Repurposing dual-C-prenylated flavonoids as potent allosteric inhibitors of PTP1B: Integrated phytochemical, enzymological, and in silico evidence

Abstract

Protein-tyrosine phosphatase 1B (PTP1B) is a master negative regulator of insulin and leptin signaling, yet clinically useful inhibitors remain elusive. Guided by a repurposing strategy, we investigated Tephrosia villosa as a natural source of PTP1B modulators. Chromatographic fractionation of the aerial parts afforded nine flavonoids and related phenolics, whose structures were elucidated by spectroscopic tools. Enzymatic screening revealed that the diprenylated isoflavonoids 6,8-diprenylgenistein and 6,8-diprenylnaringenin inhibit recombinant PTP1B with sub-micromolar potency (IC₅₀ ≈ 1 μM) and non-competitive kinetics, outperforming the reference inhibitor ursolic acid six-fold. Molecular docking and 200 ns molecular dynamics simulations located both ligands in the hydrophobic α3/α7 allosteric pocket, where dual C-prenyl chains engage an aromatic clamp formed by Phe196 and Phe280; MM/PBSA binding energies (≈ −30 kcal mol⁻¹) and a single deep free-energy basin corroborate tight, entropy-driven binding that locks the WPD loop open.

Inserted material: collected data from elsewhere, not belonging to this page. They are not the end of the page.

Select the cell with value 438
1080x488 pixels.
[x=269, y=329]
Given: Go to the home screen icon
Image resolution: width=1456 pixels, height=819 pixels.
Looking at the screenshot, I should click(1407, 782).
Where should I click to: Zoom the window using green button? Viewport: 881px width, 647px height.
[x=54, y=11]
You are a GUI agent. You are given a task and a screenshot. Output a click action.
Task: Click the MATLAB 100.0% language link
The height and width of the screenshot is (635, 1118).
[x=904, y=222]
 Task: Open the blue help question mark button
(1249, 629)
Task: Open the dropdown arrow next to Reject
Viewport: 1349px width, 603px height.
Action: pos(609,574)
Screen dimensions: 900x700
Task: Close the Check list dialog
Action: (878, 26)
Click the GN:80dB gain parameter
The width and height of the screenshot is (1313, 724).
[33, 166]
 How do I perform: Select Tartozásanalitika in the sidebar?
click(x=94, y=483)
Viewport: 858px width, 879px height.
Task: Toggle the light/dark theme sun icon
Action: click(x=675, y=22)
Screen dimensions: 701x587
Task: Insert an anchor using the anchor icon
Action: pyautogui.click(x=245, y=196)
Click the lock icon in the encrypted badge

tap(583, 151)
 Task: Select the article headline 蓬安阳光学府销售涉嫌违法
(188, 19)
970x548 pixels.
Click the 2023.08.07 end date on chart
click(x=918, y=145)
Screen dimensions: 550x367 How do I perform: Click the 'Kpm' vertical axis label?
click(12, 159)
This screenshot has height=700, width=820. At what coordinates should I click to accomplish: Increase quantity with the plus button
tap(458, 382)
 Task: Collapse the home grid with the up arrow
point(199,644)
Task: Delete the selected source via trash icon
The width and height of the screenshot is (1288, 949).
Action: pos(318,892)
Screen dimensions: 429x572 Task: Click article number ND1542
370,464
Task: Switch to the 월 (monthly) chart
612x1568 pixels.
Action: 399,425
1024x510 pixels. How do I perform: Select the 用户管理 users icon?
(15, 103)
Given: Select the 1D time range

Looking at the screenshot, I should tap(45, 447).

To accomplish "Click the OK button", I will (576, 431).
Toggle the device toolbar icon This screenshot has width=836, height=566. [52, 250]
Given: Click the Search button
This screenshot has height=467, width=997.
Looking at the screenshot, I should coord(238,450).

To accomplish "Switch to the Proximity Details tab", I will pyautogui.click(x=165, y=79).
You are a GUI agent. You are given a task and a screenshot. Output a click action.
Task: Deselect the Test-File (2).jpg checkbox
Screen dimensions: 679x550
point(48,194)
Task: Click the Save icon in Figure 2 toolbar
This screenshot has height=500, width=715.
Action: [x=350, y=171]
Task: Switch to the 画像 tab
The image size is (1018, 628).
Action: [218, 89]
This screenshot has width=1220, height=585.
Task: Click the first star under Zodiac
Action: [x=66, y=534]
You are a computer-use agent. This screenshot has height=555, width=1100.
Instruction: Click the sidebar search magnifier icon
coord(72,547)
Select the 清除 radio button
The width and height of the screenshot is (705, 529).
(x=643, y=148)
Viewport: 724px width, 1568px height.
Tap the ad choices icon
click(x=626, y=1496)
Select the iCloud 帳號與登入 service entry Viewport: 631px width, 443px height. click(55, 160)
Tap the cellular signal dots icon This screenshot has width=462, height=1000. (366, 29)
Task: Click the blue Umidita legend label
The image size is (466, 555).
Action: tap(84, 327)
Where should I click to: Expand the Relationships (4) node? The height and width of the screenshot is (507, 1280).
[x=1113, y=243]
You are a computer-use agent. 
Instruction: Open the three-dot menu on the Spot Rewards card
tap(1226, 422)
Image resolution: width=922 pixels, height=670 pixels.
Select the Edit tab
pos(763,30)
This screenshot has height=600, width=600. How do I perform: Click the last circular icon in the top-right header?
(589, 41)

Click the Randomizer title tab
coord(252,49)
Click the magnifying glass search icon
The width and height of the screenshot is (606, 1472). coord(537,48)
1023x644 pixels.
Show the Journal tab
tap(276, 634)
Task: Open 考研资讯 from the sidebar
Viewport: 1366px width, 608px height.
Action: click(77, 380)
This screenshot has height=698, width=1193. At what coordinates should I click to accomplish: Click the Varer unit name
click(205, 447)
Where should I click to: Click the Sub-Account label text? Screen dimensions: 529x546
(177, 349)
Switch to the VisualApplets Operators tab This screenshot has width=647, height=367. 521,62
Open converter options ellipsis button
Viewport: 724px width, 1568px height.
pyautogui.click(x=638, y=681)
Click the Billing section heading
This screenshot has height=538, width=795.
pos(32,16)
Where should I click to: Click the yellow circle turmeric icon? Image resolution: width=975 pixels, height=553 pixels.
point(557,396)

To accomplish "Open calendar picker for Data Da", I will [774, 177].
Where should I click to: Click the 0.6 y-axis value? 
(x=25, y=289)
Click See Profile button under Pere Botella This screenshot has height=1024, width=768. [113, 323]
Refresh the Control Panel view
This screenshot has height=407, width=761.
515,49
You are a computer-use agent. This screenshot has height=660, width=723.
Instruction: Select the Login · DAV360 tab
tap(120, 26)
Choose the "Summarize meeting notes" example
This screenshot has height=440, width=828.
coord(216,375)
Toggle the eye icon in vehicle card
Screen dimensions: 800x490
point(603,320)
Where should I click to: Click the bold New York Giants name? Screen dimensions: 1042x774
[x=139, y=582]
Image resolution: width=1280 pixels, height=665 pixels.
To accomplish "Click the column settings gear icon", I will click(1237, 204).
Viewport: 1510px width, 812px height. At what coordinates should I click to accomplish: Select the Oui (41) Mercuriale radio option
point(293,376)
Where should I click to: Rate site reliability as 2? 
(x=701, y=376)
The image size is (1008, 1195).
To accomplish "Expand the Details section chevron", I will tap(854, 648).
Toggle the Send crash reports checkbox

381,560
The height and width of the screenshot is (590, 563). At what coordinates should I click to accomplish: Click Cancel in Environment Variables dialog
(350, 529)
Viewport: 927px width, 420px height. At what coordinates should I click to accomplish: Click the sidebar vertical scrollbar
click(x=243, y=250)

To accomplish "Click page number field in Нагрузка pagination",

Free energy landscape analysis funnels these trajectories into a single deep basin, confirming that ligand binding rigidifies the WPD-loop in an open, catalytically inactive conformation. ADMET predictions show high oral absorption, no Lipinski violations and minimal cardiotoxic or hepatotoxic risk, positioning 6,8-diprenylgenistein as a promising lead scaffold. This integrated phytochemical, biochemical and computational study uncovers T. villosa as a rich source of allosteric PTP1B inhibitors and highlights diprenylated flavonoids as tractable starting points for antidiabetic and anti-obesity drug development.